- Origin: Seattle, Washington
- Genres: Punk rock; post-punk; hard rock;
- Years active: 1979–1985
- Labels: Situation Two, Wax Trax!
- Past members: Erich Werner Bill Rieflin Mike Davidson Roland Barker Paul "Ion" Barker

= The Blackouts =

Seattle punk rock band

The Blackouts were a punk rock band formed in Seattle in 1979 by singer/guitarist Erich Werner, bassist Mike Davidson, and drummer Bill Rieflin, who were all former members of a local punk band, The Telepaths. They were joined by Roland Barker, first on synthesizer and later on saxophone.

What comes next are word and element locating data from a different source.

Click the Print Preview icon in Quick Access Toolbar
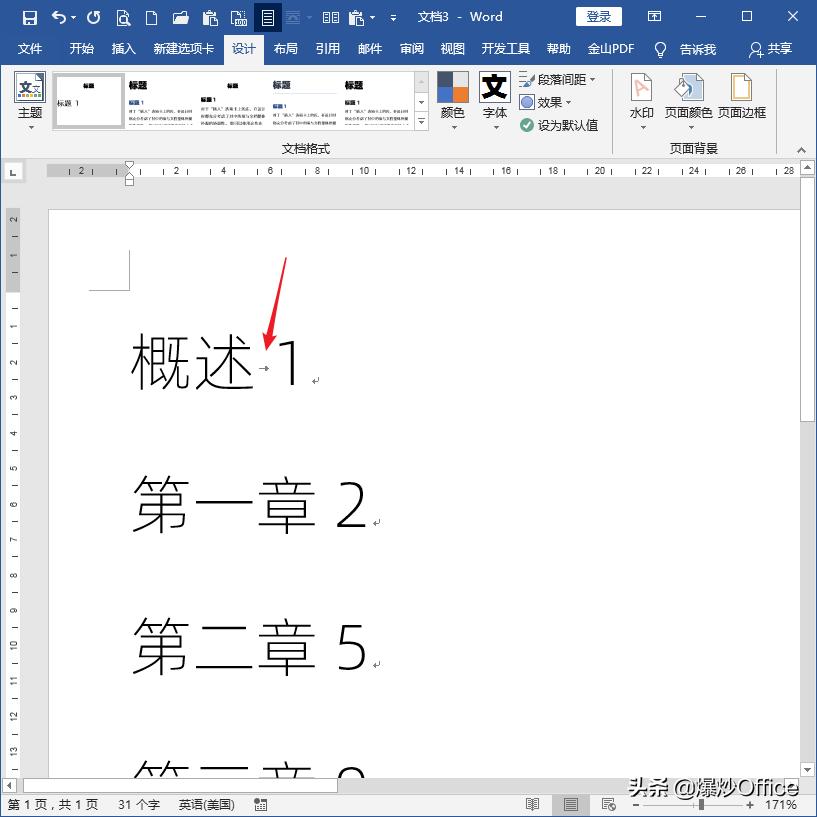The width and height of the screenshot is (817, 817). pyautogui.click(x=124, y=16)
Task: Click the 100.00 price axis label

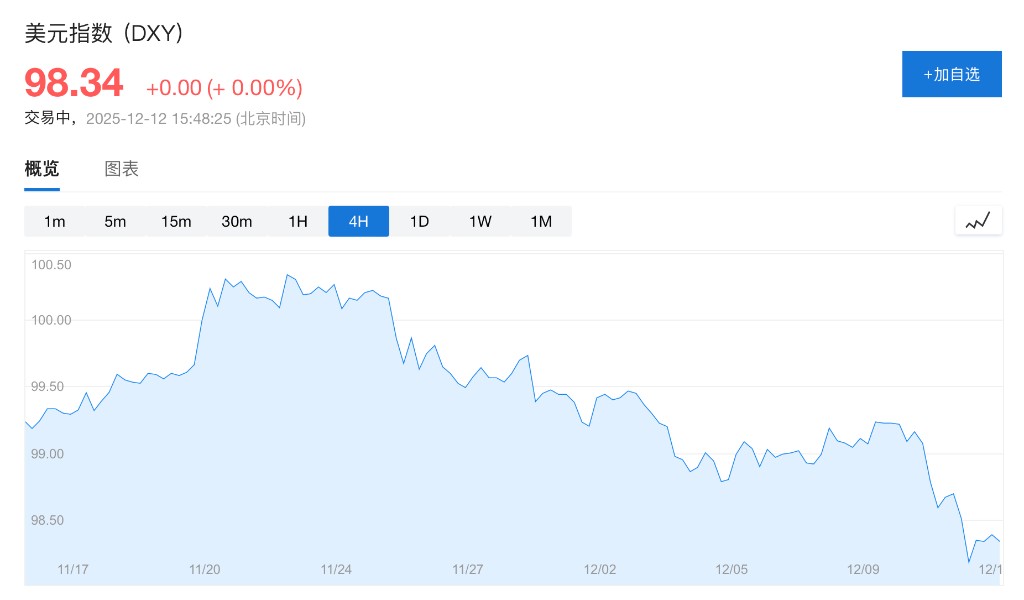Action: (52, 320)
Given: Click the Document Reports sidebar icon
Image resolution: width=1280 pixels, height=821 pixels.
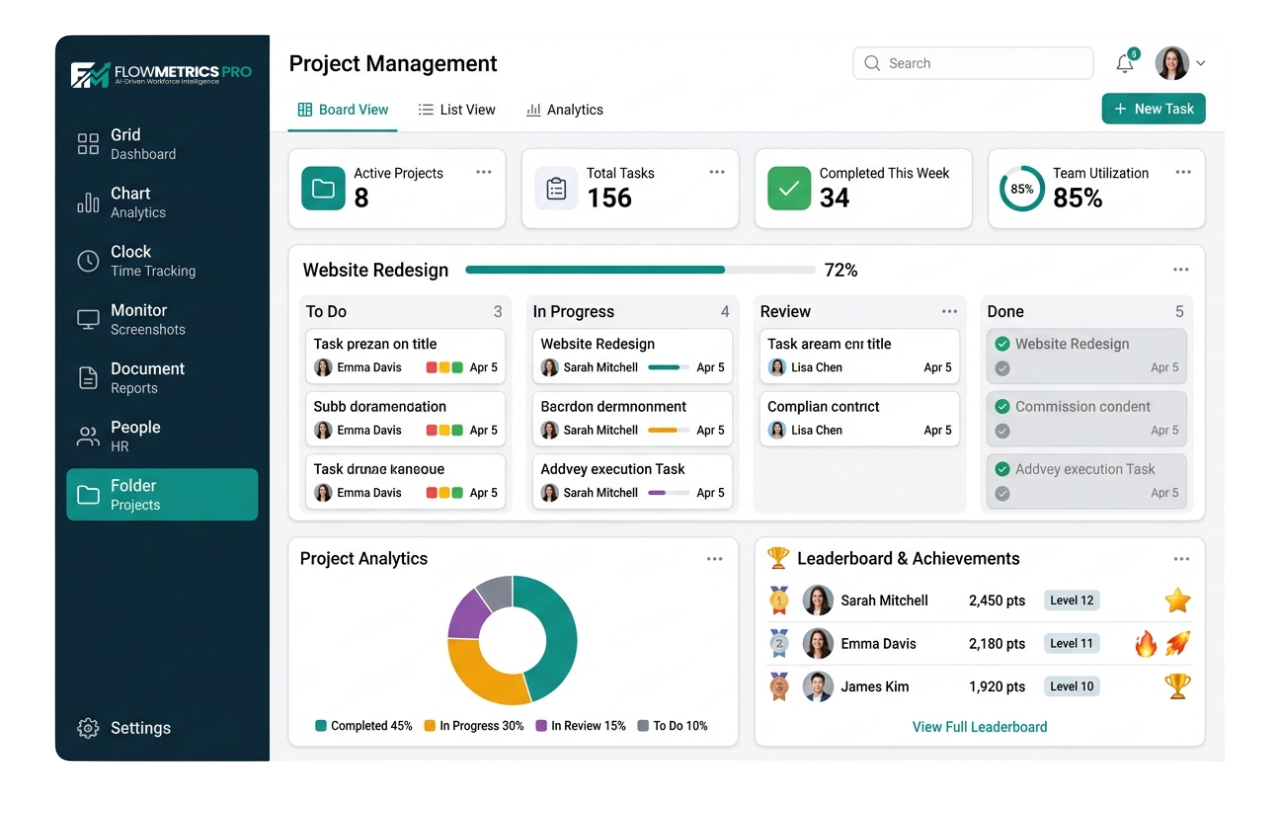Looking at the screenshot, I should (88, 378).
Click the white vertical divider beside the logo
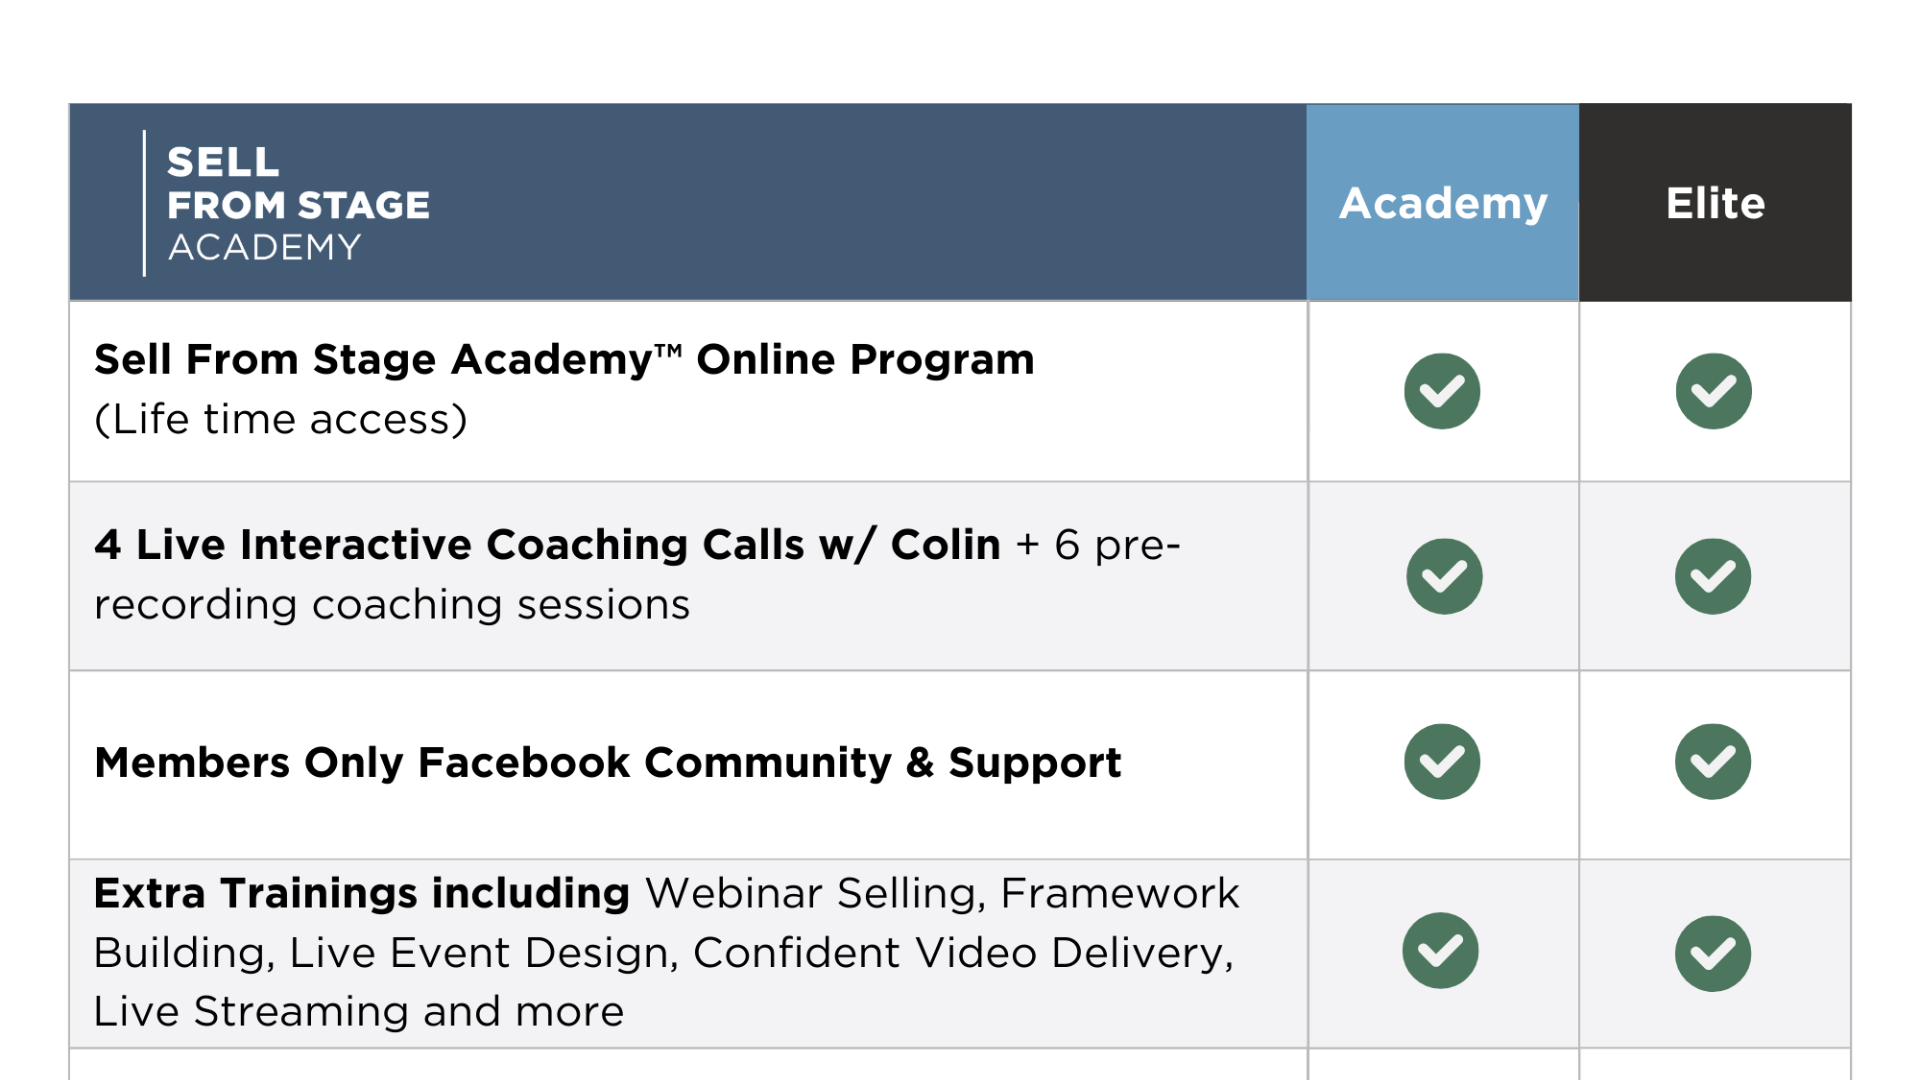The image size is (1920, 1080). (145, 203)
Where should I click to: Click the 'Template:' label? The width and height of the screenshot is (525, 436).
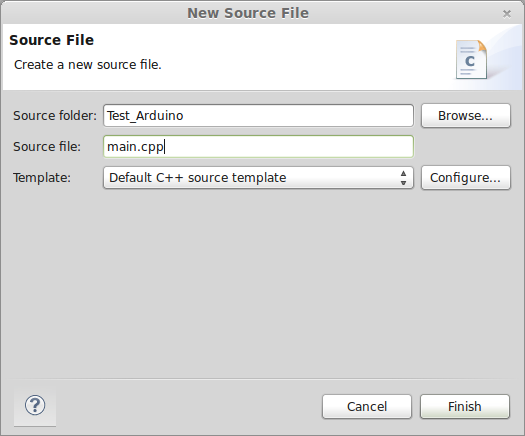point(42,177)
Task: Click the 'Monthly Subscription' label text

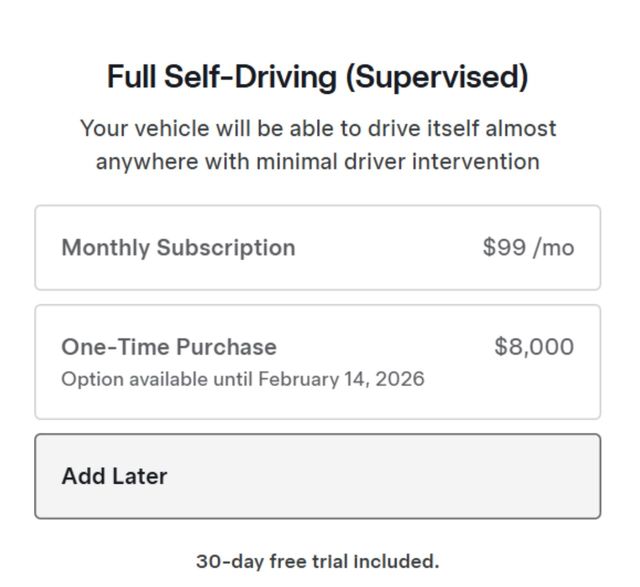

Following a single and EP on small local labels, Davidson was replaced by Roland's brother Paul Barker in 1981. This line-up recorded the "Exchange of Goods" single for English label Situation Two, and relocated to Boston in 1982. There they met Al Jourgensen of Ministry, who produced their last recording, the Lost Soul's Club EP for Wax Trax! Records.

The band relocated a second time to San Francisco in 1984, and toured the East Coast with Ministry that year before breaking up. Jourgensen recruited Paul and Roland Barker and Rieflin to the line-up of Ministry, playing a major part in the transformation of Ministry from a synth-driven dance band to one of the top exponents of industrial metal. This started a long collaboration between Paul Barker and Jourgensen in Ministry, Revolting Cocks, Lard, and other projects. Rieflin released his first solo album in 1999, Birth of a Giant, worked with KMFDM, Chris Connelly, Pigface, Ruby, Peter Murphy, Nine Inch Nails, Swans, and King Crimson, and was the studio and touring drummer for R.E.M. Erich Werner went on to join the Toiling Midgets.

In 2004, Olympia's K Records released History in Reverse, compiling the band's studio recordings.